Bresson (1901–1999) found a cinematic ancestor in Flaherty (1884–1951). Flaherty’s films offered Bresson a precedent for the kind of realistic cinematic innovations he was attempting in the late 1950s and into the 1960s, in a trio of gritty, groundbreaking, and often grim films of ordinary life: Pickpocket (1959), Au hasard Balthazar, and Mouchette (1967). In his remarkable filmmaking diary, Notes on the Cinematographer (1975), Bresson described “two types of film.” The first type, films he regarded as little more than theatrical confections that happened to be recorded on camera, strongly influenced French postwar productions, while the second was a new type of film Bresson wanted to make himself. In the first category of films, there were “those that employ the resources of the theater (actors, direction, etc.) and use the camera in order to reproduce.” In the second, there were “those that employ the resources of cinematography and use the camera to create.” Elsewhere in the same book, Bresson laid out his ideal strategy for filmmaking:

No actors.(No directing of actors.) No parts.(No learning of parts.) No staging.But the use of working models, taken from life.BEING (models) instead of SEEMING (actors).

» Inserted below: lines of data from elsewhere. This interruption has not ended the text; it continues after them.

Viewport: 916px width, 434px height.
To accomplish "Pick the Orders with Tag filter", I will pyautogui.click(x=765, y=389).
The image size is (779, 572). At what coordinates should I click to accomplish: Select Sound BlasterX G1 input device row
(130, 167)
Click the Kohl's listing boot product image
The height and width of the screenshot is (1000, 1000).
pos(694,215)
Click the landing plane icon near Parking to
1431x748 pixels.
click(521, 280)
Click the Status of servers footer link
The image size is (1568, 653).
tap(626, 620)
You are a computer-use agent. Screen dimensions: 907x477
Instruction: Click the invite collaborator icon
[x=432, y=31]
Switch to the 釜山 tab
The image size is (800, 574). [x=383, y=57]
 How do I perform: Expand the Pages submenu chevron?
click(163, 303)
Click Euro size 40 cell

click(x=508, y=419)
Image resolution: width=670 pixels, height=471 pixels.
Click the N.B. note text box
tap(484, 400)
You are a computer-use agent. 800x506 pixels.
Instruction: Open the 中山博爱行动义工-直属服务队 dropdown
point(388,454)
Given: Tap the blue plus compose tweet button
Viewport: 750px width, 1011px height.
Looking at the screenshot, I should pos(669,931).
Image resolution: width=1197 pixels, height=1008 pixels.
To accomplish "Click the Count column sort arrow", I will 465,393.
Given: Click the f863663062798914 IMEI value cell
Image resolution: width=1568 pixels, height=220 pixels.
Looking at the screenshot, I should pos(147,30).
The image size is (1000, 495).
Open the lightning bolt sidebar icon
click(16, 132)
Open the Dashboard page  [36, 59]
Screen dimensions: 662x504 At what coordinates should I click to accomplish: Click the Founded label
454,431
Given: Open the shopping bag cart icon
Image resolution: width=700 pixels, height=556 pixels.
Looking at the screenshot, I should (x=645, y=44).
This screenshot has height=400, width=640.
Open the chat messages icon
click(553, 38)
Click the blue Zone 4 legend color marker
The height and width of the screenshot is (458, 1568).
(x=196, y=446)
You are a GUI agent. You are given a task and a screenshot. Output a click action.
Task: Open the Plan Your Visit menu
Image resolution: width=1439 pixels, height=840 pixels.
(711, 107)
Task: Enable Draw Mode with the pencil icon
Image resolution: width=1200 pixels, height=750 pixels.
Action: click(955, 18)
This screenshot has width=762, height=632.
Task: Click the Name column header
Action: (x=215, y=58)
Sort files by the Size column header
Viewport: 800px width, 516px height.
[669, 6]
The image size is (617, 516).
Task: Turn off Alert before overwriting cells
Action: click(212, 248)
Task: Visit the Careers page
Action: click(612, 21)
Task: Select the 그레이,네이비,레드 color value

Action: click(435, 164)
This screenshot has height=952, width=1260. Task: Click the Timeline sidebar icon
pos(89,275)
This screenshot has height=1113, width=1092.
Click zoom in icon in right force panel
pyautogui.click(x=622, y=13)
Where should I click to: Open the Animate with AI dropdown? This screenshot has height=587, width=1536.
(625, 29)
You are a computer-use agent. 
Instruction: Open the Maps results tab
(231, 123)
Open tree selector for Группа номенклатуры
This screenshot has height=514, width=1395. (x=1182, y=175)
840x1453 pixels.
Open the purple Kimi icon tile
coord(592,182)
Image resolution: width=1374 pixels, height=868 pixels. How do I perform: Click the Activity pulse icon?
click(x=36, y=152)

Both Flaherty and Bresson, despite the separation of their key films  by nearly a half century, address along somewhat similar lines the unattainable and crazy cinematic pursuit of reality. To fabricate a look of thoroughgoing realism—the effect of “being” rather than “seeming”—both directors recognized that they could do worse than to cast animals in key roles, even if, more often than not, the animals weren’t so much directed and staged as they were beaten, shot, and eaten.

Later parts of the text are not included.